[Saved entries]

····················

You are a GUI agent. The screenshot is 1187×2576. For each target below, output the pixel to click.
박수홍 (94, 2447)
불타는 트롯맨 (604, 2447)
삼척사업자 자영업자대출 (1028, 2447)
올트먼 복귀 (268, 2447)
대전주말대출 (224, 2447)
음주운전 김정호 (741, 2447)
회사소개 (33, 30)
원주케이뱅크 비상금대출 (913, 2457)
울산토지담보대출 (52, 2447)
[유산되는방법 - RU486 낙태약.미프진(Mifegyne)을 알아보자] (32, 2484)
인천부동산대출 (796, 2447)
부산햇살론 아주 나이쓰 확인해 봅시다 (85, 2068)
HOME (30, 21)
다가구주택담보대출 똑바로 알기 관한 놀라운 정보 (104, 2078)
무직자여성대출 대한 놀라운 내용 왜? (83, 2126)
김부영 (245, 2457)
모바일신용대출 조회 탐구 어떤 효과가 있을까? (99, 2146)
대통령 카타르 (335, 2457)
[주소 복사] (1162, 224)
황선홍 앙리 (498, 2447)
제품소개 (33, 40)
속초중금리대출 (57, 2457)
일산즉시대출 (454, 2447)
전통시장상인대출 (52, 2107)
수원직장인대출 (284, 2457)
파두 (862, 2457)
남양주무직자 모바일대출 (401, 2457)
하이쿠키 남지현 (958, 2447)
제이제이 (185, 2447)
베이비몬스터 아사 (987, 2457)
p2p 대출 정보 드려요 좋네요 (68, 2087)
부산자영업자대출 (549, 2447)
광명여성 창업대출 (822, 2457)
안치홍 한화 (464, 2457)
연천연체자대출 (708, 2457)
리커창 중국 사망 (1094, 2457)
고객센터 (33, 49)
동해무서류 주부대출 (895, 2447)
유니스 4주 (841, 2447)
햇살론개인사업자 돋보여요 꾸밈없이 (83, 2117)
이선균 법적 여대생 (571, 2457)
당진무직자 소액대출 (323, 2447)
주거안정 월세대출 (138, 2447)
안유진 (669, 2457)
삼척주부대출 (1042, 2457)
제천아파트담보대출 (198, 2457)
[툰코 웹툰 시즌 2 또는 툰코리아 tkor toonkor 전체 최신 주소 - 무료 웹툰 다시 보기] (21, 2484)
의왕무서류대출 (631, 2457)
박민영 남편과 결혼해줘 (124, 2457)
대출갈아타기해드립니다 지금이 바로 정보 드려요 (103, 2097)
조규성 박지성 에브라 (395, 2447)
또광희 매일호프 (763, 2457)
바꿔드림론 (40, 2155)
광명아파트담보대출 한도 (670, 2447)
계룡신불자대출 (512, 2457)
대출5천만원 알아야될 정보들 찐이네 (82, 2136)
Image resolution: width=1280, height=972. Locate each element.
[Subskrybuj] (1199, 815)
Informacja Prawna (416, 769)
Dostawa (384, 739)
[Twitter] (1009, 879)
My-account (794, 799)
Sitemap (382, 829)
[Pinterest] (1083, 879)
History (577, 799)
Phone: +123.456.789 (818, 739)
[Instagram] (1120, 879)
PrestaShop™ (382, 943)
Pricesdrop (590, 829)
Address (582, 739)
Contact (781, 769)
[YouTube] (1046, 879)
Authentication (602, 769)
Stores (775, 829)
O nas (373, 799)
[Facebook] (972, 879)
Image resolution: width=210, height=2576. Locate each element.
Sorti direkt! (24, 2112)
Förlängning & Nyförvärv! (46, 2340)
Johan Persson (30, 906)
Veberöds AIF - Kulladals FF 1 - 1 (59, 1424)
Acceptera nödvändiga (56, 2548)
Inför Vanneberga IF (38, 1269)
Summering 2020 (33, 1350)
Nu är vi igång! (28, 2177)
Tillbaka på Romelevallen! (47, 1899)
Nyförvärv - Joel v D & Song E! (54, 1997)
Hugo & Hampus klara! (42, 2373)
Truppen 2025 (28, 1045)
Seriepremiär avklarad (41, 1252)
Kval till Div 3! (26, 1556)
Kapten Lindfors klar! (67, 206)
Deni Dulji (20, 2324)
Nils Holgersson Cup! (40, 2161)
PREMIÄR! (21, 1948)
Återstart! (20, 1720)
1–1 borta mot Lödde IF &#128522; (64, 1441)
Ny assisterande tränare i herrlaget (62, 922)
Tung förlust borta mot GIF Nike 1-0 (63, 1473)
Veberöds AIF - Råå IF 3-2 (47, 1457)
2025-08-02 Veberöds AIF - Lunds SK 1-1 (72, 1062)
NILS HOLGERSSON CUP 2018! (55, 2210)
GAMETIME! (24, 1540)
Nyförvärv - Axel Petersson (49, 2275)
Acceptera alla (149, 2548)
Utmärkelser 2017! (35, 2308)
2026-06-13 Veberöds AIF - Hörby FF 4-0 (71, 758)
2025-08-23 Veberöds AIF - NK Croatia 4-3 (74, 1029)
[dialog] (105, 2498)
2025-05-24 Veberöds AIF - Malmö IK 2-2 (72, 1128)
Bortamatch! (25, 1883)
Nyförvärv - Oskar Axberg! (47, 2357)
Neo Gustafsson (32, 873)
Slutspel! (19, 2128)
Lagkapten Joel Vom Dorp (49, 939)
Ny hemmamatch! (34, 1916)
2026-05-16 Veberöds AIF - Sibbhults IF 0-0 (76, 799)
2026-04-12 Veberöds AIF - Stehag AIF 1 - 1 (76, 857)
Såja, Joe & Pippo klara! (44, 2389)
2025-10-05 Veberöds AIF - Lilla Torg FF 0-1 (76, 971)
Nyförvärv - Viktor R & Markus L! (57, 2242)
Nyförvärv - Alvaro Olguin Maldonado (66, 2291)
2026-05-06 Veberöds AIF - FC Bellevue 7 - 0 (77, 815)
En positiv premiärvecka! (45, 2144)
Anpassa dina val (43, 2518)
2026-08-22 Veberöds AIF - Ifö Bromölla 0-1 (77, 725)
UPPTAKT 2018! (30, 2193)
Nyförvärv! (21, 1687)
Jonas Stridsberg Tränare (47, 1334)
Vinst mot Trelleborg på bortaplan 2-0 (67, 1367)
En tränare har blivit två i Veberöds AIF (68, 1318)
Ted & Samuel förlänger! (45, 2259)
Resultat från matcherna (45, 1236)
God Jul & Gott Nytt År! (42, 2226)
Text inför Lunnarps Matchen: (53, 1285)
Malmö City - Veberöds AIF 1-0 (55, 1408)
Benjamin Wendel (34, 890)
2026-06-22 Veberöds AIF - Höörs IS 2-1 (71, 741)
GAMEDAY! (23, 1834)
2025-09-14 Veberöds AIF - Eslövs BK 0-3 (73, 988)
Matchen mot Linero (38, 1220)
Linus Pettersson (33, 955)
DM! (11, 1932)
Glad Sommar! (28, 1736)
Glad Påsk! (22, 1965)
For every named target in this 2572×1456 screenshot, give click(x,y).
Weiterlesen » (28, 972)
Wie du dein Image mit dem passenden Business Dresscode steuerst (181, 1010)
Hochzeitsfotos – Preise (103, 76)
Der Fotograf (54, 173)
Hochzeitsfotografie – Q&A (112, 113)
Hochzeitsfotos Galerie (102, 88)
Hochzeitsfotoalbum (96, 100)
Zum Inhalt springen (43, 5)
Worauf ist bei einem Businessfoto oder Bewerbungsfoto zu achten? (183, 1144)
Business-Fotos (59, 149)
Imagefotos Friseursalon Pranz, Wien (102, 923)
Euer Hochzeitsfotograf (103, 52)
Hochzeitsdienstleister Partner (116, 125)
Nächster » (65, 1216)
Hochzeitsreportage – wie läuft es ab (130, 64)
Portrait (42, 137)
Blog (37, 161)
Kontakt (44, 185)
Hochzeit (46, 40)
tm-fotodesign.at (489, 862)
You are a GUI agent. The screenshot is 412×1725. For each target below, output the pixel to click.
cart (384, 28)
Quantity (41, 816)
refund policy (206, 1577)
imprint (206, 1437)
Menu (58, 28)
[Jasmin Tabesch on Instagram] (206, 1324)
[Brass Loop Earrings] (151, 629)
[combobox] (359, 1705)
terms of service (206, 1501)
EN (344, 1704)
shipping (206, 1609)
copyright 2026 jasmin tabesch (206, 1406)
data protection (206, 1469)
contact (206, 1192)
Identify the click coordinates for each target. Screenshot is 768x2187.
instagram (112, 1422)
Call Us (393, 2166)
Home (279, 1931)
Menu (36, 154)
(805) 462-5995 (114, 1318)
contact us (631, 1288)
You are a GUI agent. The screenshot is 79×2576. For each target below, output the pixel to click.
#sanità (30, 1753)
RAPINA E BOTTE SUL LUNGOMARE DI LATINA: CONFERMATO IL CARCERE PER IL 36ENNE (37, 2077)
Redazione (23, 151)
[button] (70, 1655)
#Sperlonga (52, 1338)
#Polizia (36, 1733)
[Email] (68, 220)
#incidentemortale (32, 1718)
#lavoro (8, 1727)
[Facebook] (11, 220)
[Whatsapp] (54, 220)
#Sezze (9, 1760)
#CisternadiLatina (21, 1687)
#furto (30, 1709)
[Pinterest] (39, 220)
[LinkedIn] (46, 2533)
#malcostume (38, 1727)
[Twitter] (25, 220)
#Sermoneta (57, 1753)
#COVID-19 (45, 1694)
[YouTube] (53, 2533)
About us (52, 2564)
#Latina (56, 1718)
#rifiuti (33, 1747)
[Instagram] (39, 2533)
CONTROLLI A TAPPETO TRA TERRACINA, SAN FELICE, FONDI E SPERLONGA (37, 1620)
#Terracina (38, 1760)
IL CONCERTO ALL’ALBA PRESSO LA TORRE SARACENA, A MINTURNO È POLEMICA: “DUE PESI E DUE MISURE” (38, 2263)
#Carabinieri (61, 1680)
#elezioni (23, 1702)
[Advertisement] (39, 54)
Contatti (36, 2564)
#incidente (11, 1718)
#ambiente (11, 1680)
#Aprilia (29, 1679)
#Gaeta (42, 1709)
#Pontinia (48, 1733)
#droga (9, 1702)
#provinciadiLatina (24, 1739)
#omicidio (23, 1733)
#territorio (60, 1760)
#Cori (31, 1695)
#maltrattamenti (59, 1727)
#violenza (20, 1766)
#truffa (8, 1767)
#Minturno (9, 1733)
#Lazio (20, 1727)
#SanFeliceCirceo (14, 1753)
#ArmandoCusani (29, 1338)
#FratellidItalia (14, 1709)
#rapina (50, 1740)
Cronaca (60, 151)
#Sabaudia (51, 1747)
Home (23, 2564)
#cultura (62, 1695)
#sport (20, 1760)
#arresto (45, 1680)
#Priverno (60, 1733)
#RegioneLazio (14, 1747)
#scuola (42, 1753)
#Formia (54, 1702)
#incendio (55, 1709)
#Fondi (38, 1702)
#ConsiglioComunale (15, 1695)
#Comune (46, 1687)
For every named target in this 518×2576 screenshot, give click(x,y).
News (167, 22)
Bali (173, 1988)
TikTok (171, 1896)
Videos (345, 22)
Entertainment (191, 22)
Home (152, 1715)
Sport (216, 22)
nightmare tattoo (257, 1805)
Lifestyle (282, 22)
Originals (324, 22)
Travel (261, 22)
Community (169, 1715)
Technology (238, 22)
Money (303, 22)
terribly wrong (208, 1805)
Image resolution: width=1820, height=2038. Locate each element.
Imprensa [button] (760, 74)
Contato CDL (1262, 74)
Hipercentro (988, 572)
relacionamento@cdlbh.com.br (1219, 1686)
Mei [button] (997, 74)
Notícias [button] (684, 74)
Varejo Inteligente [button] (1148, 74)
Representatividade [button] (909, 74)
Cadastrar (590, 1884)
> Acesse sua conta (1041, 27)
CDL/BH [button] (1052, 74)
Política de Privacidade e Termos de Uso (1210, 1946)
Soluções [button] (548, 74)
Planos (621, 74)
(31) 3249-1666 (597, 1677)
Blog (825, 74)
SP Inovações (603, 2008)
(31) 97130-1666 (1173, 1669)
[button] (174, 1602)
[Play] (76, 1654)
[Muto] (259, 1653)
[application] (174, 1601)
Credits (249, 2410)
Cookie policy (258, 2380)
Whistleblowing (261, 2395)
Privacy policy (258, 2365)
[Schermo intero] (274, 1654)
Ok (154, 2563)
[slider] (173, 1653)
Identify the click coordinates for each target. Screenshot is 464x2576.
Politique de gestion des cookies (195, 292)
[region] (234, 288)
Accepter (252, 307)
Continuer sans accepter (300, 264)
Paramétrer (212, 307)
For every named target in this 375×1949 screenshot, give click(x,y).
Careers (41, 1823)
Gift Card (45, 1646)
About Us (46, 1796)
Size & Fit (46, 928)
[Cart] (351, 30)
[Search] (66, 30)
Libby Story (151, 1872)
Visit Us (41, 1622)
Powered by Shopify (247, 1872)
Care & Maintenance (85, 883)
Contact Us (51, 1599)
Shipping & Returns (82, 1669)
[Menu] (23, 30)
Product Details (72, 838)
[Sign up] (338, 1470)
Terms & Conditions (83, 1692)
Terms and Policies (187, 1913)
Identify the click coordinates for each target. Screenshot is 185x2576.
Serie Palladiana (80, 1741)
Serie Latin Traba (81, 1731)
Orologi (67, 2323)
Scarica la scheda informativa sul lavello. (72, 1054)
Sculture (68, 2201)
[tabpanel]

····················

**WHAT TO DO:** Please copy every line in the entries where "Nyförvärv" appears.

**ANSWER BOX:**
Förlängning & Nyförvärv! (46, 2340)
Nyförvärv - Joel v D & Song E! (54, 1997)
Nyförvärv - Axel Petersson (49, 2275)
Nyförvärv - Oskar Axberg! (47, 2357)
Nyförvärv - Viktor R & Markus L! (57, 2242)
Nyförvärv - Alvaro Olguin Maldonado (66, 2291)
Nyförvärv! (21, 1687)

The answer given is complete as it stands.